Charlie Manuel will breathe a sigh of relief when the Philadelphia Phillies take the field on Wednesday night.
At long last, the trade deadline will have passed by the time the Phillies host the San Francisco Giants.
"I think the trade deadline for our team has been a distraction,'' said the manager, whose team has gone 2-8 since the All-Star break and on the fringe of the wild-card race. "I'll be glad when it's over.''
Among those who may be departing Philadelphia is Michael Young, who homered in Tuesday's 7-3 win over San Francisco that snapped an eight-game skid. He finished with two hits, two runs scored and two runs batted in.

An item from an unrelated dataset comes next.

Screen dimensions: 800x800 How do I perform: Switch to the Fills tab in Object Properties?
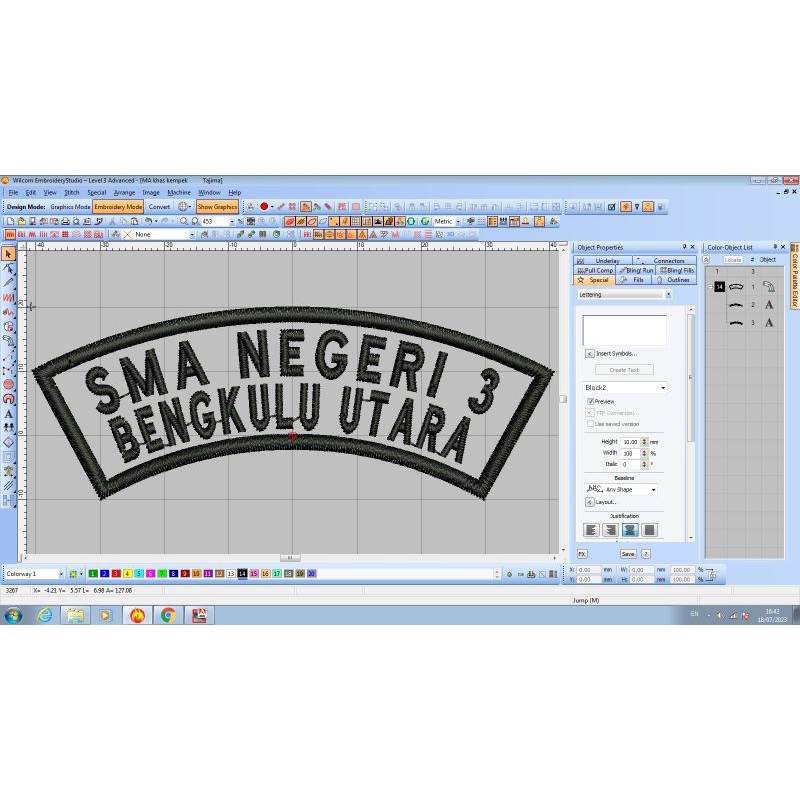[x=638, y=280]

"We just have to do our job,'' pitcher John Lannan said. "(Trade rumors) are part of the game. It's one of those things where you have to put it in the back of your mind and play. It's something you can't control.''
If Young exits the City of Brotherly Love, no one will be happier than San Francisco starter Chad Gaudin (4-2, 2.77 ERA). Young has more hits (15) off Gaudin than any other batter and is a lifetime .455 hitter against the right-hander. Of those 15 hits, three are home runs and three are doubles.
Gaudin is looking to return to form after a rough start against Cincinnati. Gaudin had a 0.77 ERA in four starts leading into Wednesday, when he surrendered season highs of six runs and five walks in an 8-3 loss.
"I didn't command the fastball," Gaudin said. "I didn't get ahead of hitters and against a team like that you can't fall behind."
Gaudin has made nine relief appearances but never started against the Phillies (50-56). He pitched two scoreless innings against them on May 6, but owns a 5.79 ERA in three appearances at Citizens Bank Park.
Carlos Ruiz will look to make life difficult for Gaudin after hitting his first home run since September 25 on Tuesday. The Phillies catcher, who finished with 16 home runs last season, needed 152 at-bats this year to finally go deep.
"I think Carlos showed last year the kind of hitter he can be,'' Manuel said. ''He's missed some time and he's had a hard time getting back to where he was.''
The Giants (46-59), losers of five straight and eight of nine, would very much like to end a power drought of their own. They have gone nine games without a home run and have averaged 2.0 runs during that stretch.
"We couldn't get the offense going,'' manager Bruce Bochy said. "That's been the frustrating thing during the stretch. We kept talking about it. We just had to get the bats going. We've tried everything.''
Buster Posey, tied for the team lead with 14 home runs, hasn't homered since July 20 and is mired in a 1-for-23 slump.
Fortunately for San Francisco, Philadelphia starter Kyle Kendrick (9-7, 3.96) has also struggled of late with a 5.76 ERA over his last five starts. Those woes continued Thursday, when he allowed three runs and four of his five total hits in the third inning of a 3-1 loss to St. Louis.
The right-hander, who pitched six innings in that defeat, has allowed just two runs over his last 11 1-3 innings against the Giants. He tossed seven innings of two-run ball in a 6-2 win May 7.